◆ THINGS TO DO:
[1] According to the article on smoking in Florida prisons, in what year did the Florida legislature make using tobacco products inside a state building or vehicle a misdemeanor?
[2] Extract the passage of the article on smoking in Florida prisons that runs from "Then, the Florida" up to and including "tobacco by prisoners.", copying it word for word.

Skip navigation
The Habeas Citebook: Prosecutorial Misconduct - Header

Florida Update From The Inside: Smoking on the Chain Gang

David M. Reutter, April 16, 2021.

 

Smoking has long been a past time for people. In some cultures, it’s like a rite of passage. In our more modern times, it is portrayed as a bad habit. Either way you look at it, the fact is: some people just like to smoke.
Those who enjoy it do so for various reasons. There are those who say it calms their nerves or like the taste and effect it has on them. It all depends on what they’re smoking. In the prison, like on the street, there is the option to smoke tobacco, marijuana, or new synthetic marijuana.


Of course, in the Florida Department of Corrections (FDC) smoking anything is a violation of the rules that can land one in confinement. That result in my recent experience is extremely rare. The move to the current policy was gradually implemented. It started with a 1995 U.S. Supreme Court ruling that held prisoners had a constitutional right to be protected from exposure to second hand smoke because it could adversely affect their health.

Then, the Florida legislature in 2000 enacted a law that made it a misdemeanor to use tobacco products of any kind inside a state building or vehicle. The final push for tobacco prohibition in FDC happened around 2010, when former FDC Secretary who came from Indiana and held that position for about six months, enacted rules that prohibited the possession or use of tobacco by prisoners.


The average person would think that the security measures that surround maximum security prisons would put an end to tobacco smoking by prisoners. That is far from the reality. Instead, the policy created a lucrative black market.
That market is feed in various ways. FDC bureaucrats will tell you that tobacco enters prisons via smuggling by persons entering its visiting parks. On a small scale, that is the truth. Yet, how much tobacco do you think one prisoner can smuggle in a package up their keister? Let’s say ten prisoners do that a week per prison, which I would submit is extreme. Could they keep an entire compound of 1,300 smoking all week? My experience in buying marijuana back when tobacco was authorized is that there were dry spells that would last for weeks and there was never enough to supply the demand.

◆ RECORDS PROVIDED:
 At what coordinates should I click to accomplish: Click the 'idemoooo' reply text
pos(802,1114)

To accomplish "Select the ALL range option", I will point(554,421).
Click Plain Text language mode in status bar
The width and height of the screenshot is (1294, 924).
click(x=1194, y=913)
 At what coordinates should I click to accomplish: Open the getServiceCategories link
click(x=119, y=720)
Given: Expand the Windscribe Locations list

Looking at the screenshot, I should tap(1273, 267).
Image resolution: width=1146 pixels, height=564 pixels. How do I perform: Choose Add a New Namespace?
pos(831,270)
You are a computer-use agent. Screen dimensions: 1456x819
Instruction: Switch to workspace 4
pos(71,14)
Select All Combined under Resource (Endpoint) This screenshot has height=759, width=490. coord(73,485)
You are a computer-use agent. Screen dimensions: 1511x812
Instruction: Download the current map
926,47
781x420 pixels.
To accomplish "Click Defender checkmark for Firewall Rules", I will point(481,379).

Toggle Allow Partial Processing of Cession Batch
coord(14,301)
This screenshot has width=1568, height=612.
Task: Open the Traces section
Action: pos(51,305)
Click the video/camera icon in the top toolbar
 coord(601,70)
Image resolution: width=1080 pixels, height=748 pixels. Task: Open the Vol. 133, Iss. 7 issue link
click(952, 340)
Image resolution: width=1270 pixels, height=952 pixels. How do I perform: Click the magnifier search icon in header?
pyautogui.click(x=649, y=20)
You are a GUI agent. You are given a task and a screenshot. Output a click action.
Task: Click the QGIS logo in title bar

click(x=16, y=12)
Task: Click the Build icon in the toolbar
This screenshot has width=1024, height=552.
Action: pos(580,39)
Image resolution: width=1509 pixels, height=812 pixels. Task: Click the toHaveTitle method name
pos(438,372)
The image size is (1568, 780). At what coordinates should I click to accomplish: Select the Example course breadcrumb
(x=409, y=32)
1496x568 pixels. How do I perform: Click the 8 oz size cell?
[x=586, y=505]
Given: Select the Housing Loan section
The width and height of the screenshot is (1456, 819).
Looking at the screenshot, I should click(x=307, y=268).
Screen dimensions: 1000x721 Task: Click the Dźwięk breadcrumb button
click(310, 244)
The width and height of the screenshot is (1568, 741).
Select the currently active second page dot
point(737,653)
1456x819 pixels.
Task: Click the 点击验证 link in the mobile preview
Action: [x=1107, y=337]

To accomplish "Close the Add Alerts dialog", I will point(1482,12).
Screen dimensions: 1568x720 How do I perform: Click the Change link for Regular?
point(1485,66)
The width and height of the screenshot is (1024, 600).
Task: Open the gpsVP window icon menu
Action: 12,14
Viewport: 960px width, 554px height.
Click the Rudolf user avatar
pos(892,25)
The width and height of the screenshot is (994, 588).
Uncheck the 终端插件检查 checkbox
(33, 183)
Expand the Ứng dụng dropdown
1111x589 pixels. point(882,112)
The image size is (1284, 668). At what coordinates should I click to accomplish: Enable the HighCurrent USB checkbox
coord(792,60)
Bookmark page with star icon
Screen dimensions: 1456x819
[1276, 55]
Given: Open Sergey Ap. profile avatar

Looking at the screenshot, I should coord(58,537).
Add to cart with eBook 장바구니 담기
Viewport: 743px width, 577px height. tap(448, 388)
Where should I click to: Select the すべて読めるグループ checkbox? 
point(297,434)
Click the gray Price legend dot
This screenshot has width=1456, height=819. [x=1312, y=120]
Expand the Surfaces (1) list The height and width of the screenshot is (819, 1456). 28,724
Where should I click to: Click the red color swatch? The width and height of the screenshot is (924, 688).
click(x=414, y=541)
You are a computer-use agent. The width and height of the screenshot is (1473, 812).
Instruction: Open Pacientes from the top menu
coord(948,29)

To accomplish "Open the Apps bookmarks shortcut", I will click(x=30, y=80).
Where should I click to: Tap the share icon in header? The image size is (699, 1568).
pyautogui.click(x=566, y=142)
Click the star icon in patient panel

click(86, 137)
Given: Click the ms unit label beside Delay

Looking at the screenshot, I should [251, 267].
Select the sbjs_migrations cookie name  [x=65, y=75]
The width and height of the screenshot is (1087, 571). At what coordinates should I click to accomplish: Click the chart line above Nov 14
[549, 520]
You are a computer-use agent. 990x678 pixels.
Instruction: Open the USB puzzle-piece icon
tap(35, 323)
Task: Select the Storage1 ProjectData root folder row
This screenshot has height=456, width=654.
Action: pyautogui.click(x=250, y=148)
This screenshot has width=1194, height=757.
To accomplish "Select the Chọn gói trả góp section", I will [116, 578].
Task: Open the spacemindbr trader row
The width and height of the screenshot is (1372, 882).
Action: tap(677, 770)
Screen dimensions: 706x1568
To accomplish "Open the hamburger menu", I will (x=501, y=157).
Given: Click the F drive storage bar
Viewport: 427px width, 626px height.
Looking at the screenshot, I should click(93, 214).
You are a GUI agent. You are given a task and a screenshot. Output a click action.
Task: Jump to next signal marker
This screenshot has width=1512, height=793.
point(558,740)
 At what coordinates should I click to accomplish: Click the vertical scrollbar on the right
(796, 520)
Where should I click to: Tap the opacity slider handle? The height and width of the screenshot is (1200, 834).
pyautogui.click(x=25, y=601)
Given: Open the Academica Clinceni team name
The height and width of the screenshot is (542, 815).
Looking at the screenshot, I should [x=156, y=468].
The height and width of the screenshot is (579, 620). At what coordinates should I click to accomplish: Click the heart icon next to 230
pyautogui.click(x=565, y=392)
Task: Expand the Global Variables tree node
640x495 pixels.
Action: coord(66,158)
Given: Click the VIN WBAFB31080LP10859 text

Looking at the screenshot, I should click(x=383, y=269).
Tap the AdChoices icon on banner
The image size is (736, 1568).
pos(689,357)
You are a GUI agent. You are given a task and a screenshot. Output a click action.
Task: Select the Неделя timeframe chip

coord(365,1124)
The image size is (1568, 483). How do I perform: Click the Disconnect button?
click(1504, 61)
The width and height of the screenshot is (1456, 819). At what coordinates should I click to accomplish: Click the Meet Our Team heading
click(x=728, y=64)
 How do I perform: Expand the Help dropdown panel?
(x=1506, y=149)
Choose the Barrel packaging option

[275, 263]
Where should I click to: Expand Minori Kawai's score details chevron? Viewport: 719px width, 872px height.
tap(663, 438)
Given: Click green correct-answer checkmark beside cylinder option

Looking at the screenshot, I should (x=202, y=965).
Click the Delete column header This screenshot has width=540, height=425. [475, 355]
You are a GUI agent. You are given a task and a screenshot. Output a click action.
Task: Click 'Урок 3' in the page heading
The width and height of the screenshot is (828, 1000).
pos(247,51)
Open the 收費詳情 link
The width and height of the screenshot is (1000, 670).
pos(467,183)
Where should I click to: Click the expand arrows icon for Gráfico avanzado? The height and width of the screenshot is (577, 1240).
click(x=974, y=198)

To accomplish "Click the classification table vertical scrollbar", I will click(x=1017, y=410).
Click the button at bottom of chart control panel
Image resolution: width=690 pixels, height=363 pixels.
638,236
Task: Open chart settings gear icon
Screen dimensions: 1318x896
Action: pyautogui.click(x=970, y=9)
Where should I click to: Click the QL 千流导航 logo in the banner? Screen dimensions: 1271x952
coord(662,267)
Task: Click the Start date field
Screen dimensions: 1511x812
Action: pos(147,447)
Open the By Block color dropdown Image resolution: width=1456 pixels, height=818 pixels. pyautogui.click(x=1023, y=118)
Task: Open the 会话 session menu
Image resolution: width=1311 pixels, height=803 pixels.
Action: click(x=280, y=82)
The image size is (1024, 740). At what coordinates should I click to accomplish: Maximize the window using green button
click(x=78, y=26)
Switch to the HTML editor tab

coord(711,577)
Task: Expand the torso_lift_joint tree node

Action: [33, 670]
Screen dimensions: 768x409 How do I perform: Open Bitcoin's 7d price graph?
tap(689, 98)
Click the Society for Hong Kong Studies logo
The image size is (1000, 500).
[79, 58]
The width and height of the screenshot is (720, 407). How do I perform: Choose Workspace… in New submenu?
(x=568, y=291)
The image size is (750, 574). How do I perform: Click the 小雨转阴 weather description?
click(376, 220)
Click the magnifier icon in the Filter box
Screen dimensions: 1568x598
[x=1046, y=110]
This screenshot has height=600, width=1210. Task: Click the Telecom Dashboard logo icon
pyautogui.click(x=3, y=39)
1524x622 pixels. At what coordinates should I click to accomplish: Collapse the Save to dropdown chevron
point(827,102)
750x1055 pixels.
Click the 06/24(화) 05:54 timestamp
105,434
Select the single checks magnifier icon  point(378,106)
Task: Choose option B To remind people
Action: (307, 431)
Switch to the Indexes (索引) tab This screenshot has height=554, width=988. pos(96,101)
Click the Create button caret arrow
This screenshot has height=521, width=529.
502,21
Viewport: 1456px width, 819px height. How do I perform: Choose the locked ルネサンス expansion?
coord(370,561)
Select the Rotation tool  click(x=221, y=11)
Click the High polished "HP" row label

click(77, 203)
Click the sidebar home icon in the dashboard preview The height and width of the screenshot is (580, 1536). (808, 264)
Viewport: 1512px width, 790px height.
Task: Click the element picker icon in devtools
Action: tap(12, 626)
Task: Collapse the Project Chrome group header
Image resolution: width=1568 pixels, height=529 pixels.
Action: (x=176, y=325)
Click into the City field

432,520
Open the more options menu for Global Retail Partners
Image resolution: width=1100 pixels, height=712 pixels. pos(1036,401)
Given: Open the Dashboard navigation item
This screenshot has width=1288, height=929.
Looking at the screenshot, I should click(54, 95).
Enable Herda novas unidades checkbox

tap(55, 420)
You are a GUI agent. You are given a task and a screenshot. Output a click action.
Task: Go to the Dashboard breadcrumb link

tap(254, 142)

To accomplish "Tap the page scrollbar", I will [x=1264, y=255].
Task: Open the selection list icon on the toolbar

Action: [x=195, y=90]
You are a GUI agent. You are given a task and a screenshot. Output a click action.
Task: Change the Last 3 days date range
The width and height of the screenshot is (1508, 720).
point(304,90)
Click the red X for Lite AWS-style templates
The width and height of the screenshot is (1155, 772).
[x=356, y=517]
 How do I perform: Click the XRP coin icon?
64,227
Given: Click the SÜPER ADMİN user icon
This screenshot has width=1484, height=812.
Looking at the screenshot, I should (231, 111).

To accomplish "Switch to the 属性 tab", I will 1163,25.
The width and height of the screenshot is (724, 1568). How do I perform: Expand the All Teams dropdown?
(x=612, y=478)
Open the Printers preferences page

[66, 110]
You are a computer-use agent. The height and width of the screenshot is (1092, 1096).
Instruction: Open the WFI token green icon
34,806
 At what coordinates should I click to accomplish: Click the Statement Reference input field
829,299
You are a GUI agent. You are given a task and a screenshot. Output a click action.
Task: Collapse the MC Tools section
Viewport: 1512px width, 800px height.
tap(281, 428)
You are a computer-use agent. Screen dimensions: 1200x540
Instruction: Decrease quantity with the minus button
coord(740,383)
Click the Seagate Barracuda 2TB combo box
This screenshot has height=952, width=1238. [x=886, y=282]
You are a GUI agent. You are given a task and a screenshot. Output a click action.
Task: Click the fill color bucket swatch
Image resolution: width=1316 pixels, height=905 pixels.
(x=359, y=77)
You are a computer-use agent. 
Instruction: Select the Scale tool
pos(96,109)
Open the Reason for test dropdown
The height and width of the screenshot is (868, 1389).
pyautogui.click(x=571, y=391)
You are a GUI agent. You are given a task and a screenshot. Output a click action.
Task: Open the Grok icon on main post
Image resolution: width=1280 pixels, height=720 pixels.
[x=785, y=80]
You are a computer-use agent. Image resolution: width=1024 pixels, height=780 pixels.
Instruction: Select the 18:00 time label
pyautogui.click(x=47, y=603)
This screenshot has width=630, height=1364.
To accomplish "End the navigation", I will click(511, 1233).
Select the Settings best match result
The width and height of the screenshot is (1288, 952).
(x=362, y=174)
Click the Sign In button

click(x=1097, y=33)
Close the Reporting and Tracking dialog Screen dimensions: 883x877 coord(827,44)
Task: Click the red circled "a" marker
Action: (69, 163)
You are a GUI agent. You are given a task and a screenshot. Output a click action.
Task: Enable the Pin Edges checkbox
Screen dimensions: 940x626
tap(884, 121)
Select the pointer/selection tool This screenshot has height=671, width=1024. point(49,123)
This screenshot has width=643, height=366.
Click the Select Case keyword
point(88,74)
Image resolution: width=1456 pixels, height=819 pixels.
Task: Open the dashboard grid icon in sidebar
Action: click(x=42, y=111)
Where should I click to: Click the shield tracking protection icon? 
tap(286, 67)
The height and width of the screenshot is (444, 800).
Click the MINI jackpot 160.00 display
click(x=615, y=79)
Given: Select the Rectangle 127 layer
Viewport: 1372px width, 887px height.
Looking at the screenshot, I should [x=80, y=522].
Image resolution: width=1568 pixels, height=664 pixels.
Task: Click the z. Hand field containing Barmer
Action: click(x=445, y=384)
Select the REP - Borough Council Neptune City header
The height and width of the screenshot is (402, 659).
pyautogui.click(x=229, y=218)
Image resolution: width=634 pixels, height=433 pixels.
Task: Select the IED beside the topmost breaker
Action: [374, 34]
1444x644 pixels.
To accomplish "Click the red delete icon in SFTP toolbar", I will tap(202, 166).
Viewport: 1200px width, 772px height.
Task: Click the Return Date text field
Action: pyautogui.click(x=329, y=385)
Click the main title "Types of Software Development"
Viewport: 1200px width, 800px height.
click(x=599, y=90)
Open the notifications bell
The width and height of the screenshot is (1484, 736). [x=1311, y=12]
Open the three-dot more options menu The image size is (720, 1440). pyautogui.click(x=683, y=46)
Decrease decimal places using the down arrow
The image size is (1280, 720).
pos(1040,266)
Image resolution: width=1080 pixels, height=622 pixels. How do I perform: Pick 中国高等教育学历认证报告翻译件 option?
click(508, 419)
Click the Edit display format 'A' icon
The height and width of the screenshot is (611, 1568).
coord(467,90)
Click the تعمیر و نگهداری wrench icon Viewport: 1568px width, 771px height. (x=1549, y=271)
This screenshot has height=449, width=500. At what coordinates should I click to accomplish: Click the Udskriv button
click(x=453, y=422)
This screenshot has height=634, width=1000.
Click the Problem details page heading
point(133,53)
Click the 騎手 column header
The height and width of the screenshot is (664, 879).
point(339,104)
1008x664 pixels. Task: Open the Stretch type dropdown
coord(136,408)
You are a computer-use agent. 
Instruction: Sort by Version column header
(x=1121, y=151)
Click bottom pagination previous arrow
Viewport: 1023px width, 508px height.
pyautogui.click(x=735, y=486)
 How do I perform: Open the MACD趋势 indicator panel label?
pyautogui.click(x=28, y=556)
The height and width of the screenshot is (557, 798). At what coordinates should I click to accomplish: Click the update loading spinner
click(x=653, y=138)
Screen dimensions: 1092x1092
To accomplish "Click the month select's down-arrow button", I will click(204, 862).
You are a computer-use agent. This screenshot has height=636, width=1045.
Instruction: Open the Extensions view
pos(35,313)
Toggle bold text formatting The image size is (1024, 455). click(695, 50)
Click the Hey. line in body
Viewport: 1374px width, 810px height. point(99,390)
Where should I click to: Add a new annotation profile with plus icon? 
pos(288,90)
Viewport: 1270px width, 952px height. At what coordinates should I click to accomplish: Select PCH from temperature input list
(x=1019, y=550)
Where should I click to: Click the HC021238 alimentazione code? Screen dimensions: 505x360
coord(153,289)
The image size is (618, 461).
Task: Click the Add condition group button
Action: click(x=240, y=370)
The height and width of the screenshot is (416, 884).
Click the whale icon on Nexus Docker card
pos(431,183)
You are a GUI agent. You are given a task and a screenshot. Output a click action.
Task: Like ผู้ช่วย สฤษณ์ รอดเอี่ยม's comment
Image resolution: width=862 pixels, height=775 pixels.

◆ TASK SOLUTIONS:
[1] 2000

[2]
Then, the Florida legislature in 2000 enacted a law that made it a misdemeanor to use tobacco products of any kind inside a state building or vehicle. The final push for tobacco prohibition in FDC happened around 2010, when former FDC Secretary who came from Indiana and held that position for about six months, enacted rules that prohibited the possession or use of tobacco by prisoners.